Erstveröffentlichung auf www.isrageo.com am 8. März 2021
Dieser Essay ist einer Frau mit einem ungewöhnlichen Schicksal gewidmet. Wenn wir das Wort „Rabbi“ hören oder lesen, stellen wir uns in der Regel einen älteren und ernsten Mann mit grauem Bart, in dunkler Kleidung und mit einem schwarzen, breitkrempigen Hut vor. Alina Treiger trägt ebenfalls den Titel „Rabbi“, hat aber nichts mit diesem Bild gemeinsam.

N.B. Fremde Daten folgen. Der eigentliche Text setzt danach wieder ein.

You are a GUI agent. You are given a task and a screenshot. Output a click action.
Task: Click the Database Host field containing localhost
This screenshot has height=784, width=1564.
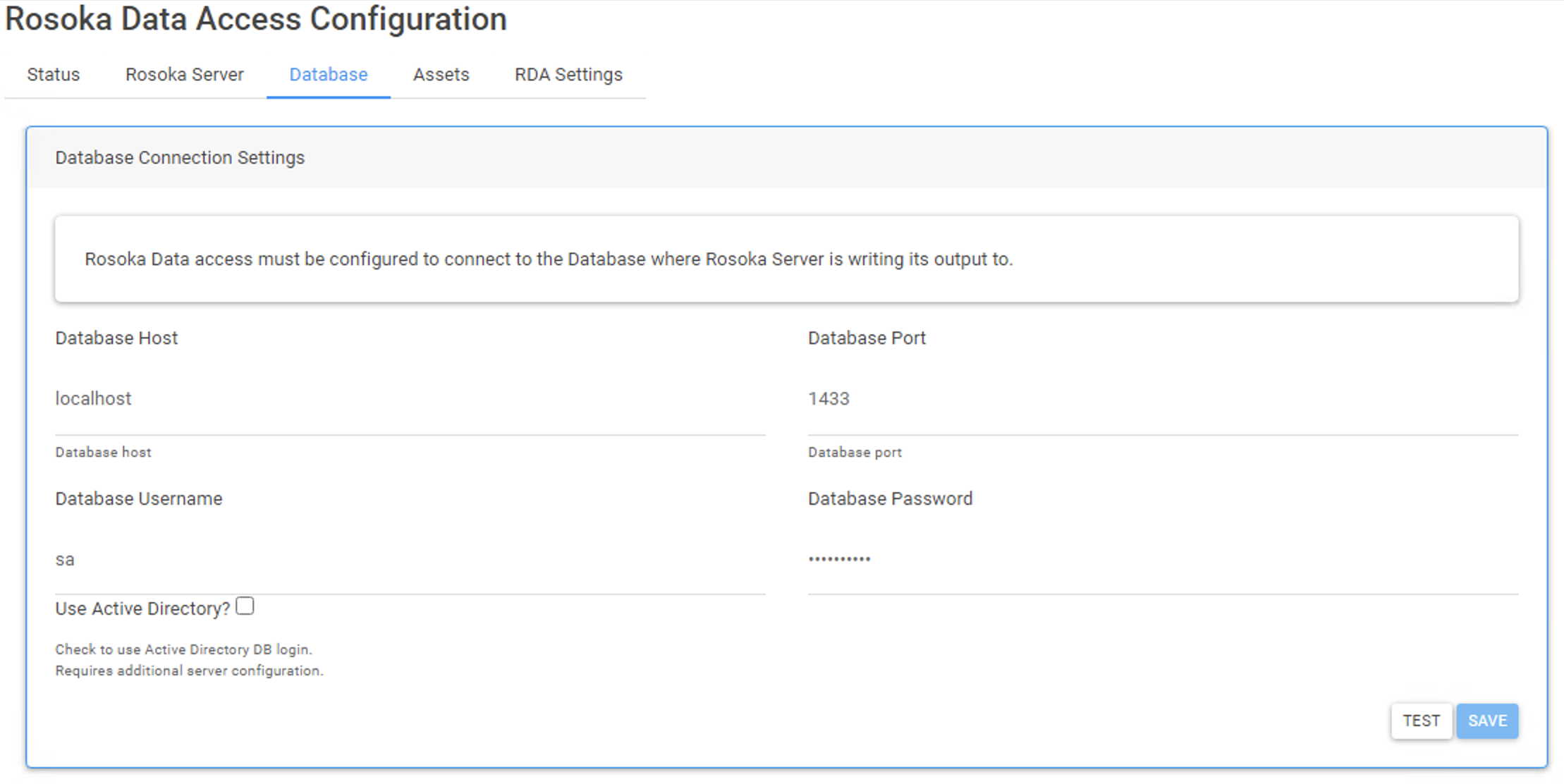(410, 399)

Eine große, ansprechende Brünette mit einem freundlichen Lächeln, modisch gekleidet, mit schöner Frisur, stets freundlich und bereit, in schwierigen Lebenssituationen zu helfen. Vor kurzem feierte sie das zehnjährige Jubiläum ihrer Einweihung als Rabbinerin und gleichzeitig das zehnjährige Bestehen ihrer Arbeit in der Jüdischen Gemeinde zu Oldenburg. Natürlich ist eine Frau als Rabbinerin im orthodoxen Judentum undenkbar, da die Erlangung der Smicha, d.h. des Dokuments, das die Verleihung des Rabbi-Titels und den Umfang seiner Befugnisse bestätigt, nur im sogenannten liberalen oder progressiven Judentum möglich ist.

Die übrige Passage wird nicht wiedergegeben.